*** Opening of Data in this exercise ***
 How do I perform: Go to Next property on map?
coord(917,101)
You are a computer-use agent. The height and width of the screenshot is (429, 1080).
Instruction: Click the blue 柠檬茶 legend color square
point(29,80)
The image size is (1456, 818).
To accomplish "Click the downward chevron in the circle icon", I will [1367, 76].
*** Close of Data in this exercise ***
*** Opening of Data in this exercise ***
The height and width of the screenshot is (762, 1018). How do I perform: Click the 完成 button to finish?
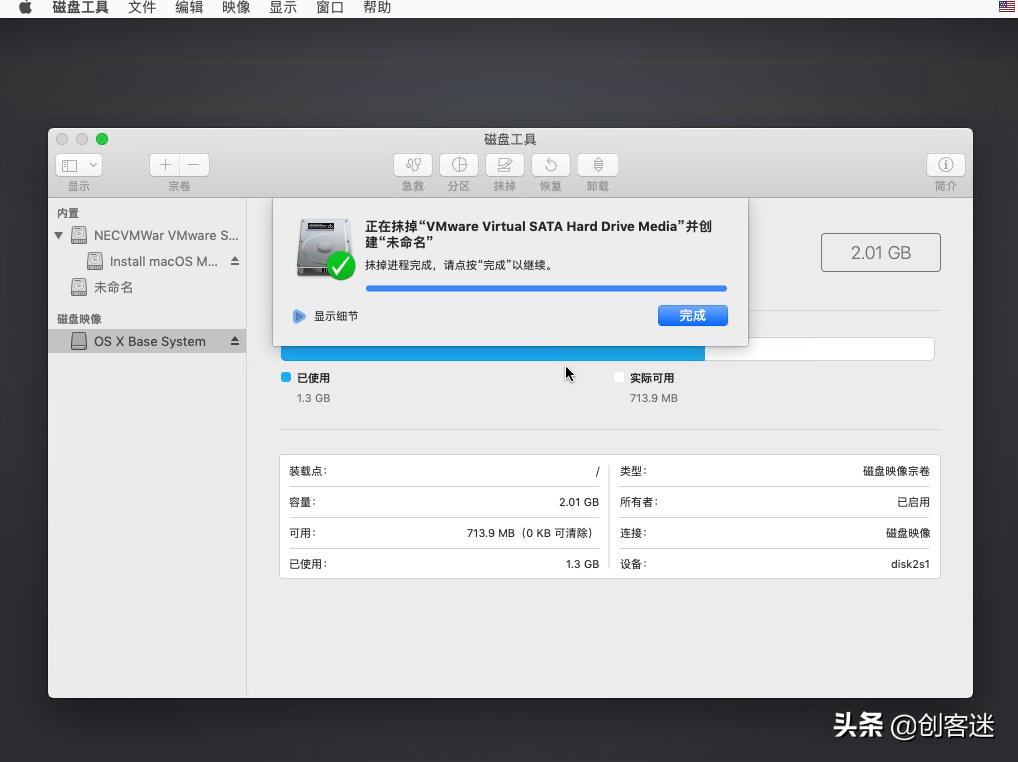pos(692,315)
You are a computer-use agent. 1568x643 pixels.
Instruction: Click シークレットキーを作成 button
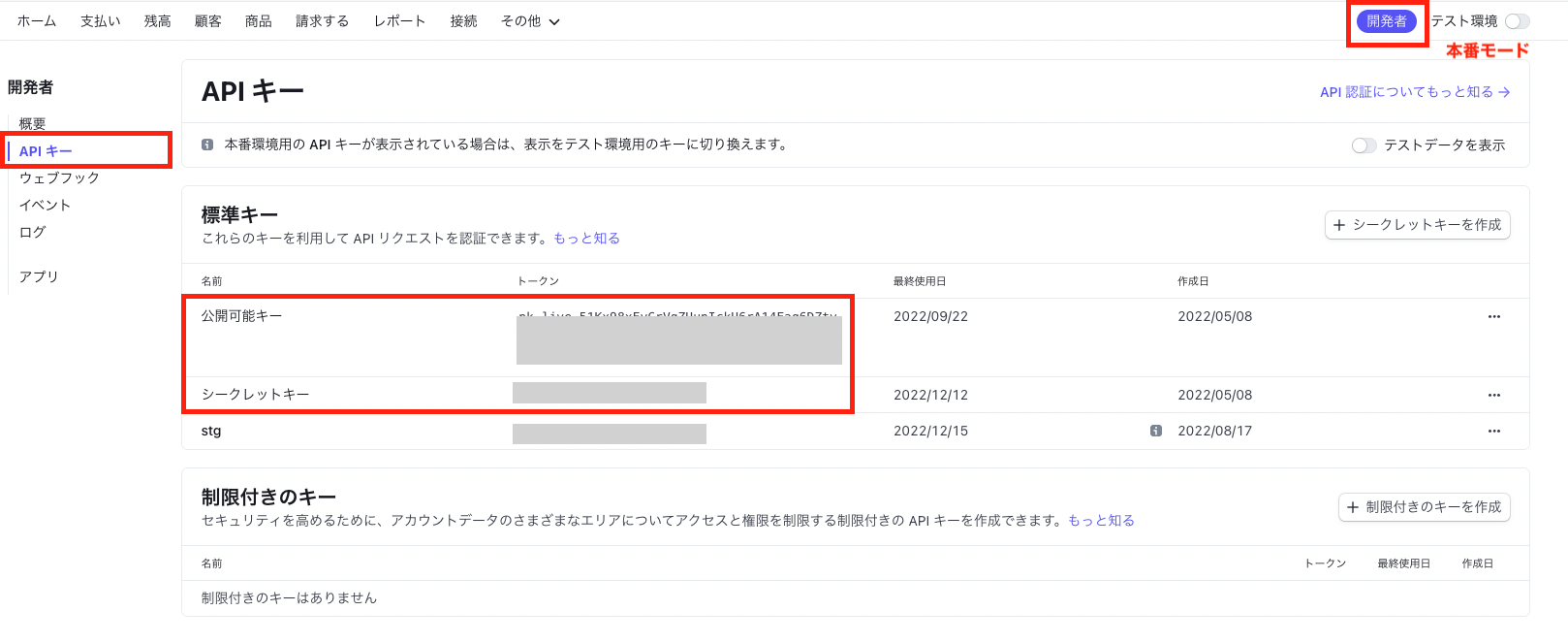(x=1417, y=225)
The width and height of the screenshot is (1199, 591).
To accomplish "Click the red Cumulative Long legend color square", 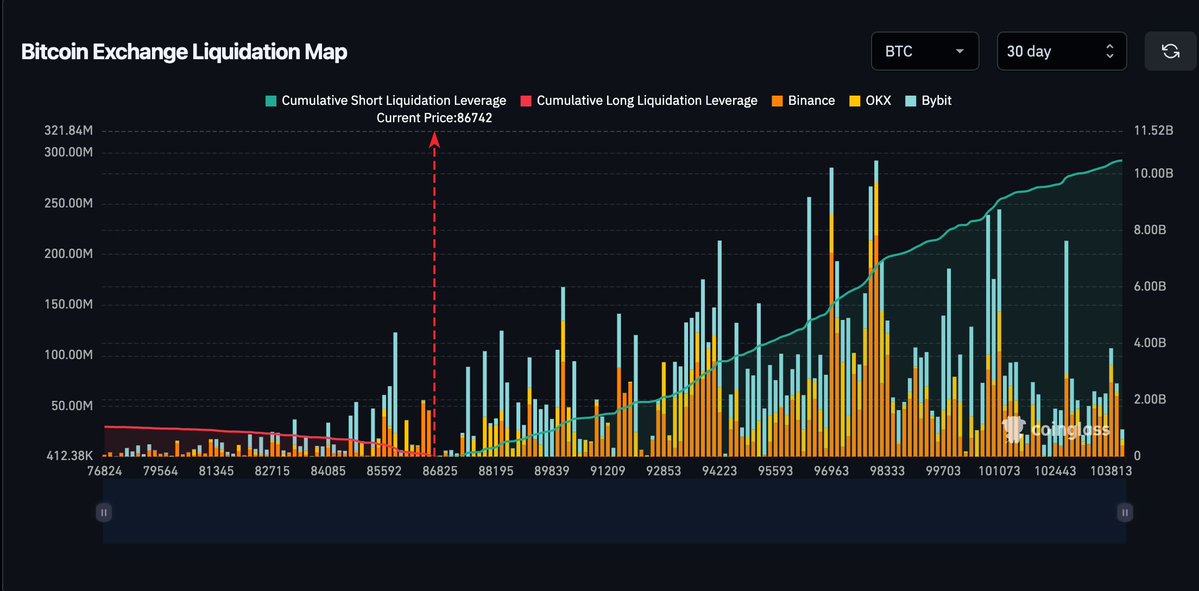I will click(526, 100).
*** Close of Data in this exercise ***
Problem: Which lines of the data contain the string "computer"? Copy each of them.

Answer space:
You are a computer-use agent. The height and width of the screenshot is (429, 1080).
You are a computer-use agent. 1568x643 pixels.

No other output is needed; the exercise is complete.